I see a young, beautiful, blue-eyed girl who was exposed to meth in Utero. No one seems to know the extent of her exposure in utero or once born. The mom was known to be addicted to Meth and left the daughter with a relative. She is developmentally delayed and acts out in class when she doesn’t get her way. She likes to wear the same bright pink skirt to school and she always compliments me on my outfits and shoes. She likes to giggle and talk about her " rainbow house". She is always trying to talk and giggle with the other girls in my group.

She likes hugs and to hold my hand. Her face lights up when she sees me and she waves to me whenever I pass her. If I send her back to recess with the other girls she may wander aimlessly around the school. She has trouble concentrating and understanding questions I ask her. If I teach a simple lesson and ask her a simple question about it she can't answer.

I see a girl who has given up on herself, already. When your own parent doesn't want you around it is hard to care about yourself. She does not complete homework assignments. She says she forgets what they are and that she doesn’t have a computer to check on the school’s website. She can’t keep track of what she needs to do. Today, she told me that she likes to be "sordove" mean. When I ask why she says, "cuz my mom is so mean, so I know how to do it."

She told me that one weekend her mom came to where she was staying and told her the house was a mess. She yelled at her for leaving a jump rope on floor, picked it up and it her with the handle. The girl went to her room and cried and her mom stormed out disgusted. That day, the girl says, was her birthday. After she told me these things about her mom I called CPS. The lady manning the hotline told me that if I can’t report a physical injury (bruise or cut) they can't take action. She said I should just keep looking for an injury and then call back.

I tried to find some services myself and heard about a great family program. The Regional Director told me that they only serve families 20 blocks south of the school. The school and the neighborhood this girl lives in is evidently too close to the affluent part of the City. I also researched the McKinney Vento Act for homeless children but she is not homeless. She lives in a home and her "home" is not in the right neighborhood for services.

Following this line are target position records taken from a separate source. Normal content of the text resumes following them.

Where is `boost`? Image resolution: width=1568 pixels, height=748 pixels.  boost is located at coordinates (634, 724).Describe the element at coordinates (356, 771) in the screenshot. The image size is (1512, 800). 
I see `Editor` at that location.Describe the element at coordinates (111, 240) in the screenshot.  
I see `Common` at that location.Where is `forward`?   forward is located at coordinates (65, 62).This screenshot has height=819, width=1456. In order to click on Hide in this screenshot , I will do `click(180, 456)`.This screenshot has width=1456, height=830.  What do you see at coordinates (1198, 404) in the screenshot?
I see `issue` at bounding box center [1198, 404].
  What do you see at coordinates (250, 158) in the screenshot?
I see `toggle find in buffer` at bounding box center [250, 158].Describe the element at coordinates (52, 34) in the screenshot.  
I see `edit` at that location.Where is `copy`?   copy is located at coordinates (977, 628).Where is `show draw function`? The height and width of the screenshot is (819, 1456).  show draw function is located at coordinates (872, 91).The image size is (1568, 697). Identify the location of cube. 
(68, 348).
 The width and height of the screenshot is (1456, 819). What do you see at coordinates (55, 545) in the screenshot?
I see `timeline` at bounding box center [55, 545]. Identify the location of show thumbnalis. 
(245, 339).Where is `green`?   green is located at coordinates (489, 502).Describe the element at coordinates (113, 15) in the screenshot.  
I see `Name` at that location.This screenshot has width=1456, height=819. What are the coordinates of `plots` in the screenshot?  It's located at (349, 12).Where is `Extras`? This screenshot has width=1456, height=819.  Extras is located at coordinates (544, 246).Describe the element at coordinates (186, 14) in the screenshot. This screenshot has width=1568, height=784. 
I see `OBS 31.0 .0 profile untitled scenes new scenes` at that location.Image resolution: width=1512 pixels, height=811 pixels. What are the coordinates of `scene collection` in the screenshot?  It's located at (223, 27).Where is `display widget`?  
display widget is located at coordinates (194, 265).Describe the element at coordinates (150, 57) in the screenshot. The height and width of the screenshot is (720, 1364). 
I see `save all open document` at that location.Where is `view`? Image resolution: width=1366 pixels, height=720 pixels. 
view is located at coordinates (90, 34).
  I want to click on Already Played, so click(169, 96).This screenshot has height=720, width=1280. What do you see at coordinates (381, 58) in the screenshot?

She is slipping through the cracks. We all know it but we don’t know what to do. When I look in her eyes and see her small smile I know that she has given up on herself. She knows what lies ahead for her. Teachers tell her what she should do, social workers tells her what she should not do, but she does not believe she can succeed in a world where she must rely on herself, to take care of herself. I think she has tried and it didn’t make her mother love her. She has lost hope and I don’t know how to give it to her.

I see an academically gifted young boy. He seems to annoy the other kids. He says inappropriate things, picks his nose, and farts. He seems to have no idea why no one likes him. One day I went to get him at lunch and he was yelling and crying. He was really angry because the other kids were trying to talk to him and he didn’t want anyone to talk to him. I think the other kids were just talking amongst themselves or were trying to include him. He wanted to be left alone. A little later he became really sad and when I asked him why he said because no one liked him and he didn’t have any friends.

I don’t know how to write grants or raise a lot of money but I do know how to write. Sometimes the only thing I think I can do is tell their story, give them a voice. I don’t know who to tell; I don’t know who will listen; I want to try and give them hope.

I think that if we can find a place where these children can come and learn social skills, character development, and express themselves through the arts we can give them hope for the future.

I am afraid that some of my neighbors will be very upset if they read this because they do not want to admit that these kids and families are in their affluent communities and schools.

These are our children. These children are like children everywhere. It is just that in our affluent community some want to pretend that these children don't exist.

I invite you to add to this and start a conversation.